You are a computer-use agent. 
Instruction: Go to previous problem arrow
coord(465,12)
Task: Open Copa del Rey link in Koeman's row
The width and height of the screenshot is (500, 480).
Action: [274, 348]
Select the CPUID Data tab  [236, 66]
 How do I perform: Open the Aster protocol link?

───

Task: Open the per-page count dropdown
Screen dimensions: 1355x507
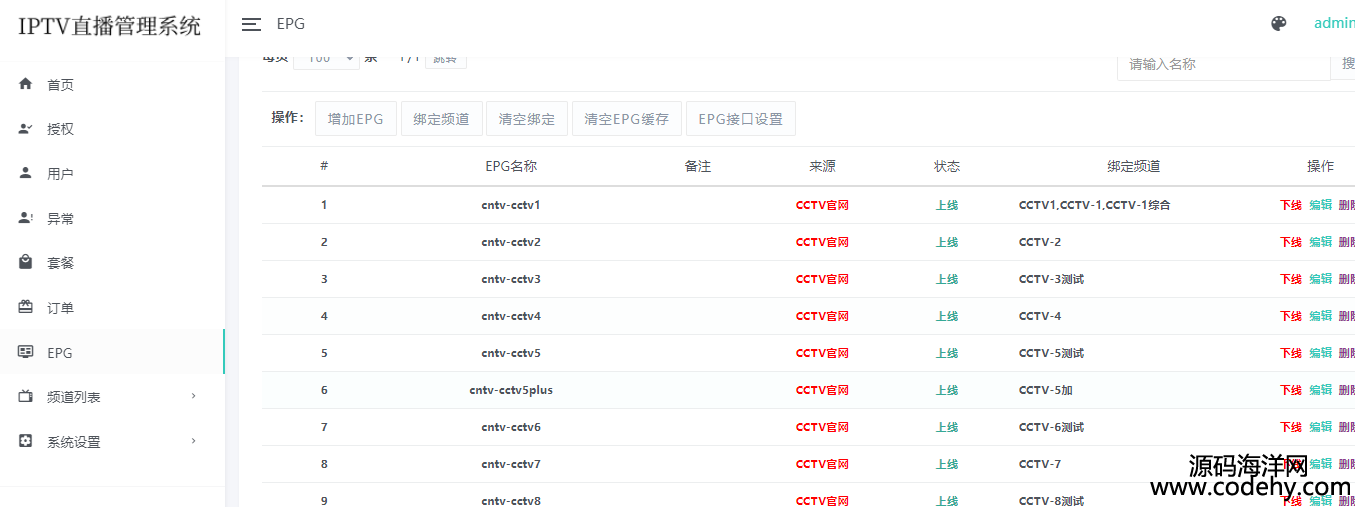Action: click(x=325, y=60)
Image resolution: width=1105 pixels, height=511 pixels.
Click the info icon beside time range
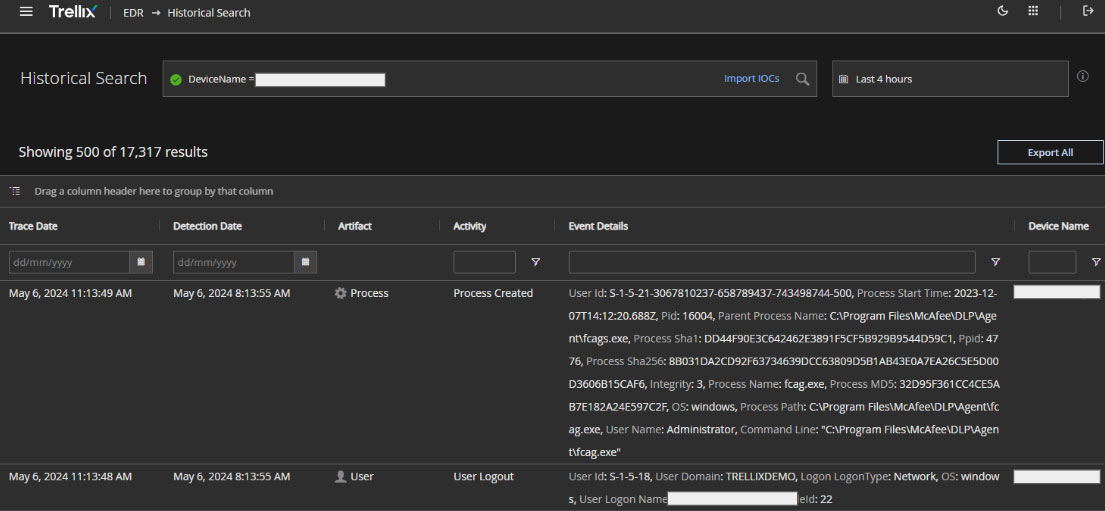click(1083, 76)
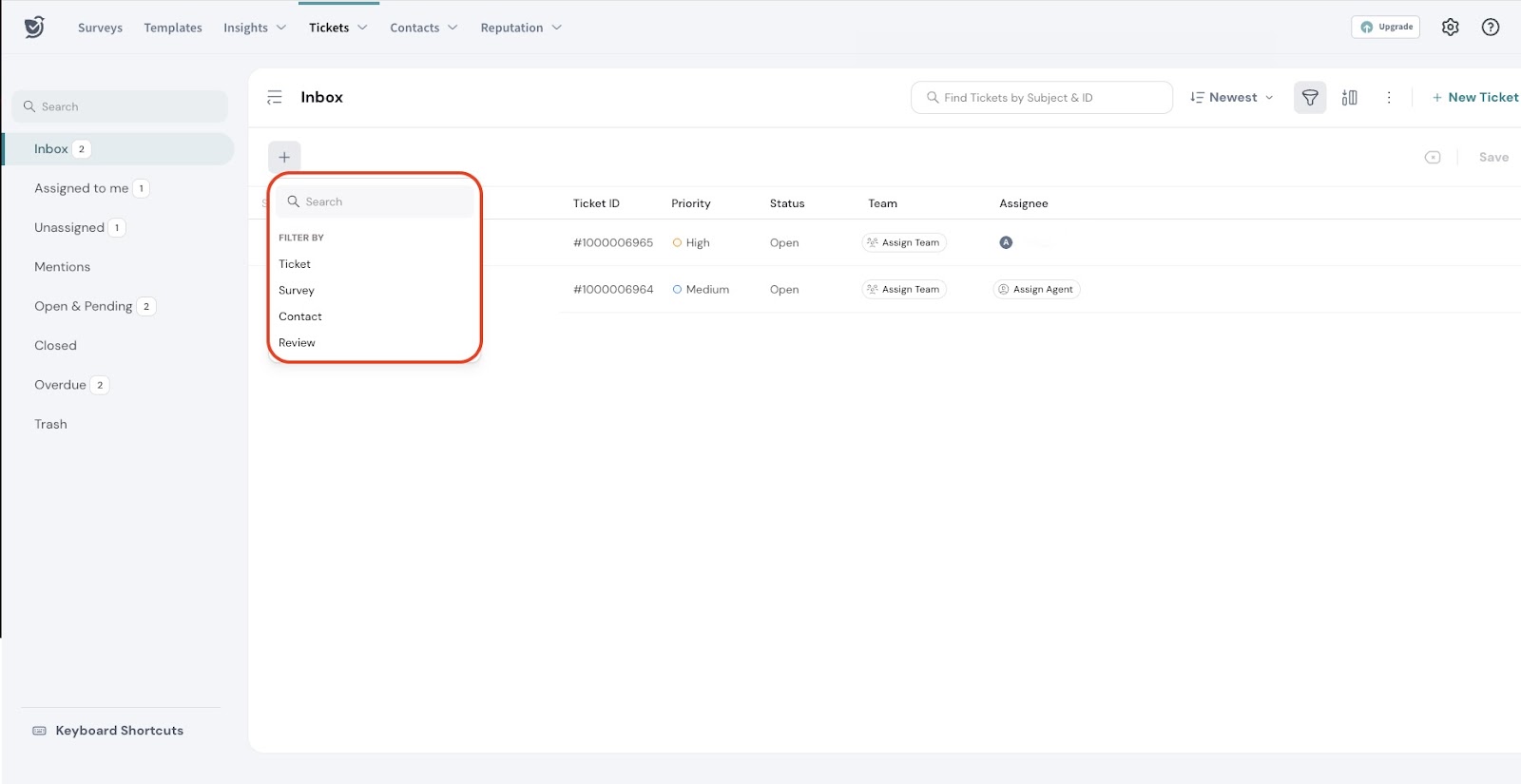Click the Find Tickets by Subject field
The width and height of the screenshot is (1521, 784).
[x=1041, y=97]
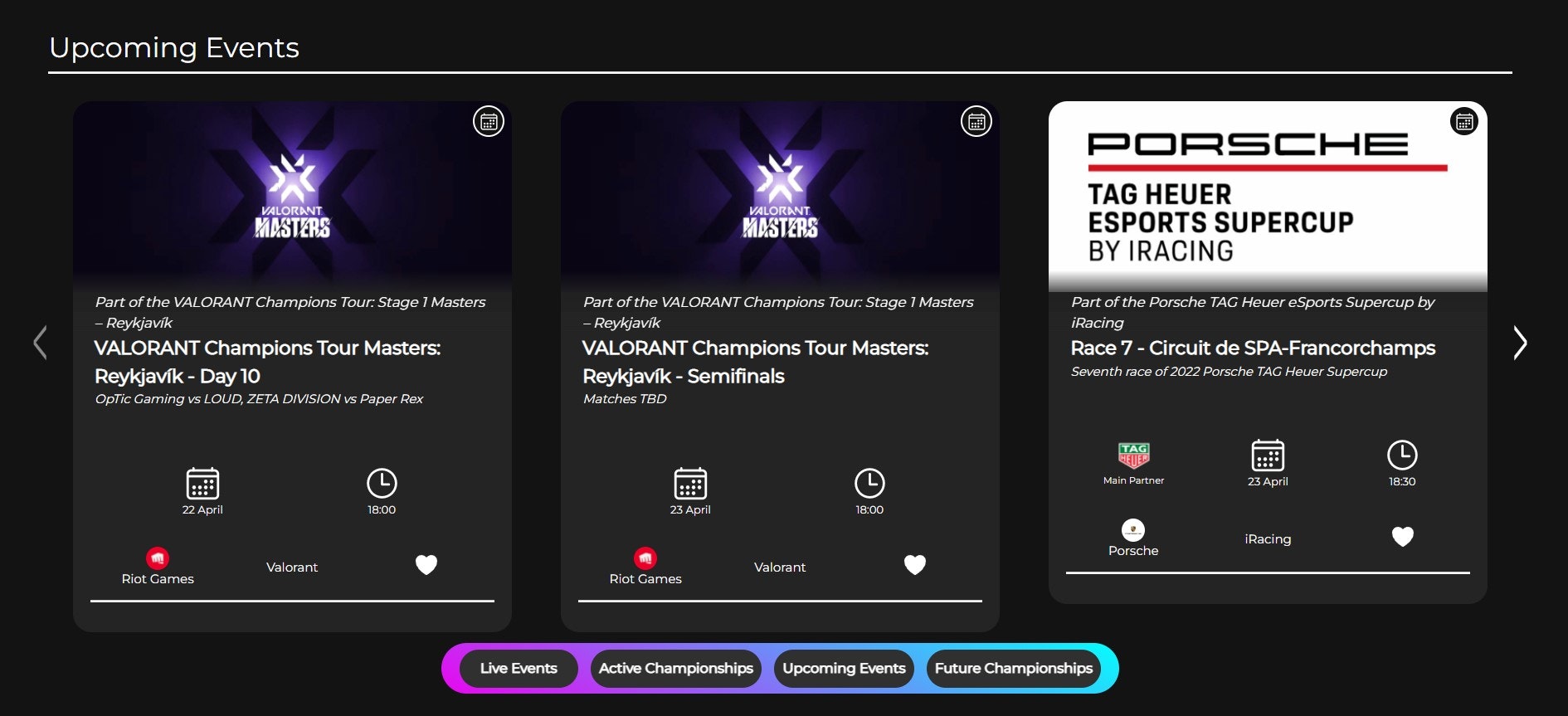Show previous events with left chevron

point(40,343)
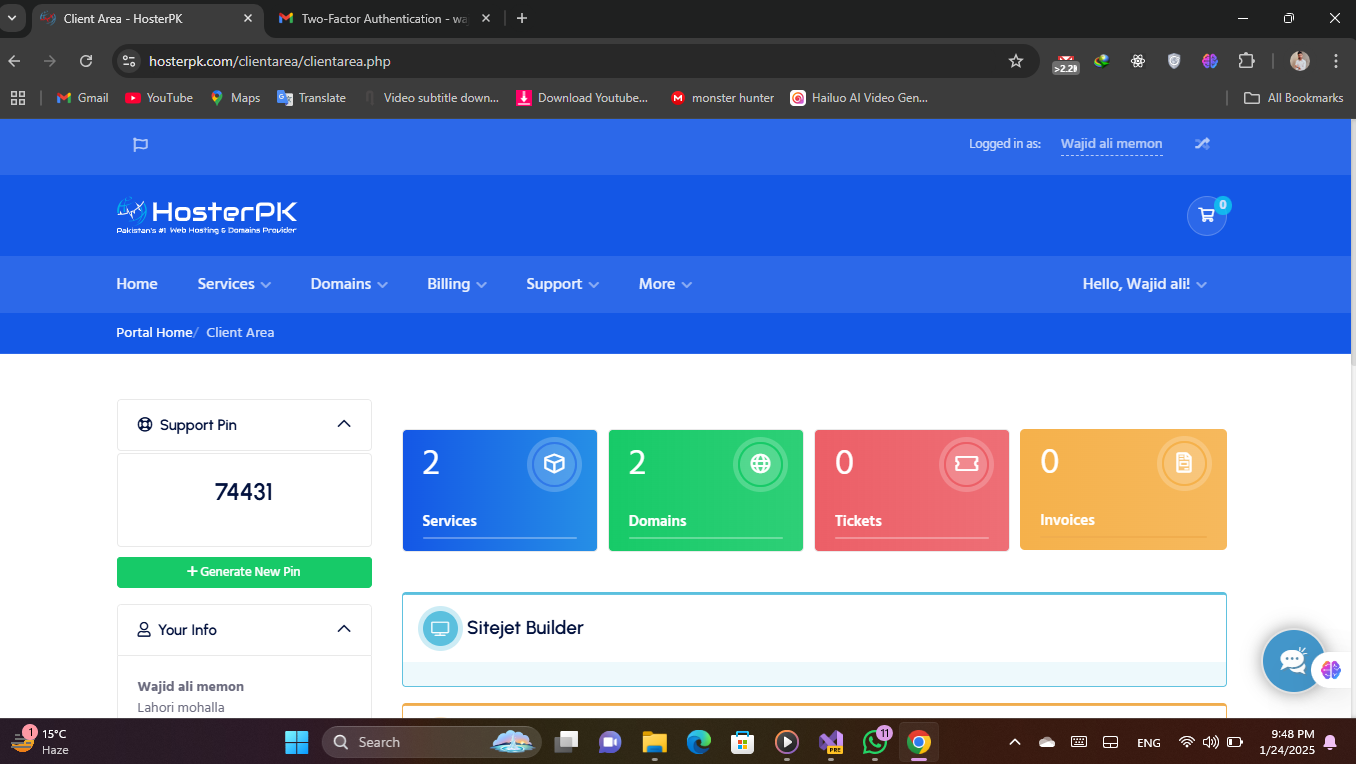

───

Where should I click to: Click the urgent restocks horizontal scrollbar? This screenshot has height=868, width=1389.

───

▶ _OBJECTIVE_
Locate every line in the entries above that contains the string "width", and copy each such line in full.

▶ _EXERCISE OUTPUT_
The width and height of the screenshot is (500, 480).
Image resolution: width=1105 pixels, height=511 pixels.
The width and height of the screenshot is (1521, 784).
Where should I click to: Click the urgent restocks horizontal scrollbar? This screenshot has height=868, width=1389.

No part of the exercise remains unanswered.